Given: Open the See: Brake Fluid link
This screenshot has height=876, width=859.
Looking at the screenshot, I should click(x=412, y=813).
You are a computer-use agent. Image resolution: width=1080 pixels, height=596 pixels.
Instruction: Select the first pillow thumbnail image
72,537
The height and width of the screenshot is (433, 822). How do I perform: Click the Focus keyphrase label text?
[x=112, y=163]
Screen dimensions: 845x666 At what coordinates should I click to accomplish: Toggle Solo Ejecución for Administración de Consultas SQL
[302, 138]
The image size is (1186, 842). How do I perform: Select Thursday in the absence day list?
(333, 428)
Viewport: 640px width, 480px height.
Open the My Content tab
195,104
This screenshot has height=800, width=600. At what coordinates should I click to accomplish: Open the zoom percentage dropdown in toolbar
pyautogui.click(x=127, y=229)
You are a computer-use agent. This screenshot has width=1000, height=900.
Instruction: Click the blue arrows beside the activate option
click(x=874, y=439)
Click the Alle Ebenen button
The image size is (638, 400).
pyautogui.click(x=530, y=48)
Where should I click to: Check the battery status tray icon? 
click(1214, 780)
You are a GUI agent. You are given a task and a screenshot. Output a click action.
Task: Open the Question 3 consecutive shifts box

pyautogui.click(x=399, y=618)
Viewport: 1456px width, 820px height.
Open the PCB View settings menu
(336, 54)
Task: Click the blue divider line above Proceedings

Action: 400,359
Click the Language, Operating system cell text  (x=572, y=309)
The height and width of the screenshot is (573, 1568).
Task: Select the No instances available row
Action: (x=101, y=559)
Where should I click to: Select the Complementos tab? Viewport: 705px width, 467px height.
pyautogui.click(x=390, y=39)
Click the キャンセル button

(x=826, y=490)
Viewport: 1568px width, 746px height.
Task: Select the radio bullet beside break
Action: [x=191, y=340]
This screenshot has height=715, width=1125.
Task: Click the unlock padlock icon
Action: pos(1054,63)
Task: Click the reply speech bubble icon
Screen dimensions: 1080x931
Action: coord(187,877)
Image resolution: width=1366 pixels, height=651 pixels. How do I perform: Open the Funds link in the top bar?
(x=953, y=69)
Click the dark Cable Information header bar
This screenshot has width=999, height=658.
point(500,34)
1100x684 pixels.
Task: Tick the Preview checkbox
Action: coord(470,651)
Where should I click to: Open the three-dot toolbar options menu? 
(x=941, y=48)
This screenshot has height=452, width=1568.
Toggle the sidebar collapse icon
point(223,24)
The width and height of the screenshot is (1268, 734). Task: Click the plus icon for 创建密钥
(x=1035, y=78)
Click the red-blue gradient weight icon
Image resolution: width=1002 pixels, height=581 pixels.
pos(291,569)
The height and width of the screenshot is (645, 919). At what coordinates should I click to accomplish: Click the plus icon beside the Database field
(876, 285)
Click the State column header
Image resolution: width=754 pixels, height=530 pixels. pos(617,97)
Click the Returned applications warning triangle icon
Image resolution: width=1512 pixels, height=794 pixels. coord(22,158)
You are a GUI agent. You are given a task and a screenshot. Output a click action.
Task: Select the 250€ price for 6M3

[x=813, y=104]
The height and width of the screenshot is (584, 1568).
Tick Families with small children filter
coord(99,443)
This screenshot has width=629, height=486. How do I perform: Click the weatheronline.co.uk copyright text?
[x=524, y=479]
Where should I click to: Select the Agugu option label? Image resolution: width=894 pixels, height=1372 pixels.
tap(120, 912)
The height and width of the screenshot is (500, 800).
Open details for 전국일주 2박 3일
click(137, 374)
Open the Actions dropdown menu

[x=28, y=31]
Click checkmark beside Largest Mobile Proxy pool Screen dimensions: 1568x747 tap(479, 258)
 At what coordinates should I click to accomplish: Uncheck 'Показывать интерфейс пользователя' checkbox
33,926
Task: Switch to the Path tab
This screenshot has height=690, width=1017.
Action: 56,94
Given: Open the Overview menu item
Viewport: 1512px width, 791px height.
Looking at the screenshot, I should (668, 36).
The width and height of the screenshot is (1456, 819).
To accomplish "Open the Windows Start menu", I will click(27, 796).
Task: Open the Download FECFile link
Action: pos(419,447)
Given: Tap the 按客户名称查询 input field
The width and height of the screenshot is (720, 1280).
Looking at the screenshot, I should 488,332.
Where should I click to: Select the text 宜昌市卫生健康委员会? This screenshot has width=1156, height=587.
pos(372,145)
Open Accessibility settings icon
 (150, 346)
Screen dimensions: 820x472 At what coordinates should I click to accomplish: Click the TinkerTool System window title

+ + + + + + +

= REQUIRED WORK =
Would you please transcribe all of the entries above exactly?

= RESPONSE TO THE EXERCISE =
Given: Open the See: Brake Fluid link
This screenshot has height=876, width=859.
Looking at the screenshot, I should click(x=412, y=813).
You are a computer-use agent. Image resolution: width=1080 pixels, height=596 pixels.
Instruction: Select the first pillow thumbnail image
72,537
The height and width of the screenshot is (433, 822). How do I perform: Click the Focus keyphrase label text?
[x=112, y=163]
Screen dimensions: 845x666 At what coordinates should I click to accomplish: Toggle Solo Ejecución for Administración de Consultas SQL
[302, 138]
The image size is (1186, 842). How do I perform: Select Thursday in the absence day list?
(333, 428)
Viewport: 640px width, 480px height.
Open the My Content tab
195,104
This screenshot has height=800, width=600. At what coordinates should I click to accomplish: Open the zoom percentage dropdown in toolbar
pyautogui.click(x=127, y=229)
You are a computer-use agent. This screenshot has width=1000, height=900.
Instruction: Click the blue arrows beside the activate option
click(x=874, y=439)
Click the Alle Ebenen button
The image size is (638, 400).
pyautogui.click(x=530, y=48)
Where should I click to: Check the battery status tray icon? 
click(1214, 780)
You are a GUI agent. You are given a task and a screenshot. Output a click action.
Task: Open the Question 3 consecutive shifts box

pyautogui.click(x=399, y=618)
Viewport: 1456px width, 820px height.
Open the PCB View settings menu
(336, 54)
Task: Click the blue divider line above Proceedings

Action: 400,359
Click the Language, Operating system cell text  (x=572, y=309)
The height and width of the screenshot is (573, 1568).
Task: Select the No instances available row
Action: (x=101, y=559)
Where should I click to: Select the Complementos tab? Viewport: 705px width, 467px height.
pyautogui.click(x=390, y=39)
Click the キャンセル button

(x=826, y=490)
Viewport: 1568px width, 746px height.
Task: Select the radio bullet beside break
Action: [x=191, y=340]
This screenshot has height=715, width=1125.
Task: Click the unlock padlock icon
Action: pos(1054,63)
Task: Click the reply speech bubble icon
Screen dimensions: 1080x931
Action: coord(187,877)
Image resolution: width=1366 pixels, height=651 pixels. How do I perform: Open the Funds link in the top bar?
(x=953, y=69)
Click the dark Cable Information header bar
This screenshot has width=999, height=658.
point(500,34)
1100x684 pixels.
Task: Tick the Preview checkbox
Action: coord(470,651)
Where should I click to: Open the three-dot toolbar options menu? 
(x=941, y=48)
This screenshot has height=452, width=1568.
Toggle the sidebar collapse icon
point(223,24)
The width and height of the screenshot is (1268, 734). Task: Click the plus icon for 创建密钥
(x=1035, y=78)
Click the red-blue gradient weight icon
Image resolution: width=1002 pixels, height=581 pixels.
pos(291,569)
The height and width of the screenshot is (645, 919). At what coordinates should I click to accomplish: Click the plus icon beside the Database field
(876, 285)
Click the State column header
Image resolution: width=754 pixels, height=530 pixels. pos(617,97)
Click the Returned applications warning triangle icon
Image resolution: width=1512 pixels, height=794 pixels. coord(22,158)
You are a GUI agent. You are given a task and a screenshot. Output a click action.
Task: Select the 250€ price for 6M3

[x=813, y=104]
The height and width of the screenshot is (584, 1568).
Tick Families with small children filter
coord(99,443)
This screenshot has width=629, height=486. How do I perform: Click the weatheronline.co.uk copyright text?
[x=524, y=479]
Where should I click to: Select the Agugu option label? Image resolution: width=894 pixels, height=1372 pixels.
tap(120, 912)
The height and width of the screenshot is (500, 800).
Open details for 전국일주 2박 3일
click(137, 374)
Open the Actions dropdown menu

[x=28, y=31]
Click checkmark beside Largest Mobile Proxy pool Screen dimensions: 1568x747 tap(479, 258)
 At what coordinates should I click to accomplish: Uncheck 'Показывать интерфейс пользователя' checkbox
33,926
Task: Switch to the Path tab
This screenshot has height=690, width=1017.
Action: 56,94
Given: Open the Overview menu item
Viewport: 1512px width, 791px height.
Looking at the screenshot, I should (668, 36).
The width and height of the screenshot is (1456, 819).
To accomplish "Open the Windows Start menu", I will click(27, 796).
Task: Open the Download FECFile link
Action: pos(419,447)
Given: Tap the 按客户名称查询 input field
The width and height of the screenshot is (720, 1280).
Looking at the screenshot, I should 488,332.
Where should I click to: Select the text 宜昌市卫生健康委员会? This screenshot has width=1156, height=587.
pos(372,145)
Open Accessibility settings icon
 (150, 346)
Screen dimensions: 820x472 At what coordinates should I click to accomplish: Click the TinkerTool System window title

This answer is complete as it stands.